10 things to know about CMS' final MACRA rule

Practice Management

Last week, CMS released its final Medicare Access & CHIP Reauthorization Act of 2015 implementation final rule, according to Healthcare Dive.

Here are 10 things to know:


1. The rule will get rid of the sustainable growth formula, replacing it with a 0.5 percent annual rate increase through 2019. After this time, CMS will encourage physicians to move to either the Merit-based Incentive Payment System or an Alternative Payment Model. Under MIPS, physicians will receive payments adjustments based on quality, cost and certified EHR use.


2. CMS will lower the MIPS performance threshold to a three-point threshold for the 2019 MIPS payment year.


3. CMS noted in its rule that physicians who have a final score of 70 or higher will be eligible for an "exceptional performance adjustment" from a pool totaling $500 million.


4. CMS' final rule increased the low-volume threshold to $30,000 in Medicare Part B charges or 100 Medicare patients.


5. Patrick Conway, MD, CMS' deputy administrator for innovation and quality, said nearly 380,000 providers could be exempt from MIPS, and CMS anticipated 25 percent of physicians to participate in advanced APMs in 2018. In the first year of MIPS, Dr.

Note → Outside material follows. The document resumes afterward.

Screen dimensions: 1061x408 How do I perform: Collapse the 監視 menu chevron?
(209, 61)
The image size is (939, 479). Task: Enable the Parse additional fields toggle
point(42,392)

Conway said the agency expects 100,000 providers to participate.


6. HHS will allocate $20 million every year for five years to train and educate Medicare providers in small practices, comprised of 15 or less physicians, working in underserved areas.

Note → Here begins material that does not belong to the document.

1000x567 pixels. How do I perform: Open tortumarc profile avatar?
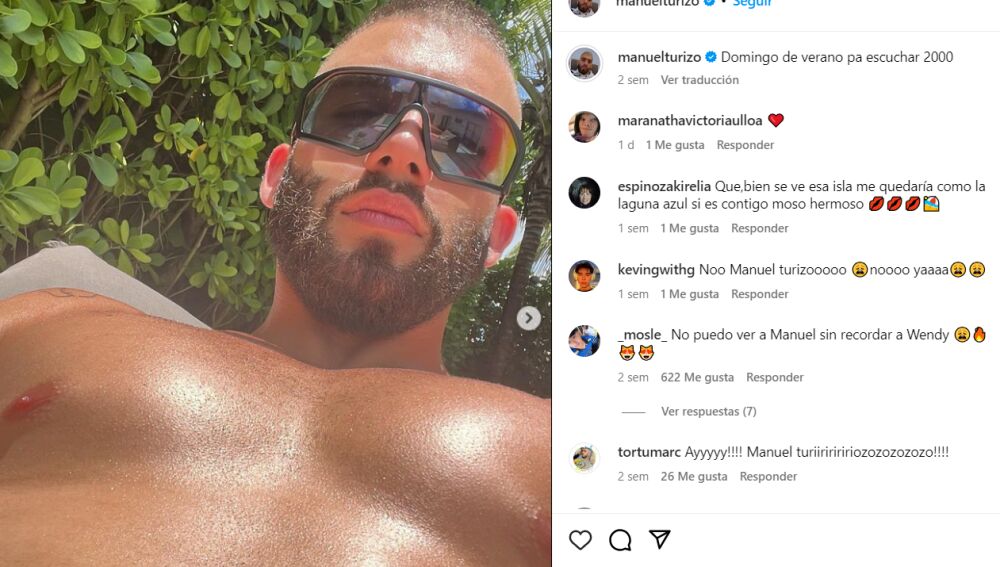click(x=584, y=459)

7. Providers can choose from four options to participate in MIPS, which, as part of MACRA's Quality Payment Program, is set to begin Jan. 1 for the performance calendar year 2017. The options include:


•    Providers can submit "some data" for MIPS after Jan. 1, thereby avoiding a negative payment adjustment in 2019.  No incentive is earned for this option..
•    Clinicians can participate in the program for part of the calendar year. In the second option, providers can submit performance measures and improvement activity data across all required MIPS performance categories for a reduced number of days while still qualifying for a "small" positive payment adjustment.

•    Under the third option, providers submit data across all MIPS performance categories for the full calendar year and qualify for a "modest" positive payment adjustment.
•    Finally, the fourth option allows providers to join Advanced APMs in 2017. If providers sufficiently participate in Advanced APMs, they qualify for a 5 percent incentive payment in 2019 and are exempt from MIPS.

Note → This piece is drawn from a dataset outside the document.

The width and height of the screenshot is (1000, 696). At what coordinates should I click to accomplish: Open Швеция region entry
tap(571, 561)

8. CMS plans to add the follow entities as Advanced APMs next year:


•    Comprehensive ESRD Care - Two-sided risk
•    Comprehensive Primary Care Plus (CPC+)
•    Next Generation ACO
•    Medicare Shared Savings Program - Tracks 2 and 3


9. MIPS' "Advanced Care Information" section replaces the meaningful use program. In this section, CMS lowers the total number of required measures from 11 to five measures. The five health IT measures include:


•    Security risk analysis
•    E-prescribing
•    Providing patient access
•    Sending summary of care
•    Requesting/accepting summary of care


A provider can also submit optimal measures to potentially obtain a higher score.


10. CMS is taking comments on the rule for 60 days. CMS Acting Administrator Andy Slavitt said, "We're not looking to transform the Medicare program in 2017. We're looking to make a long-term program successful."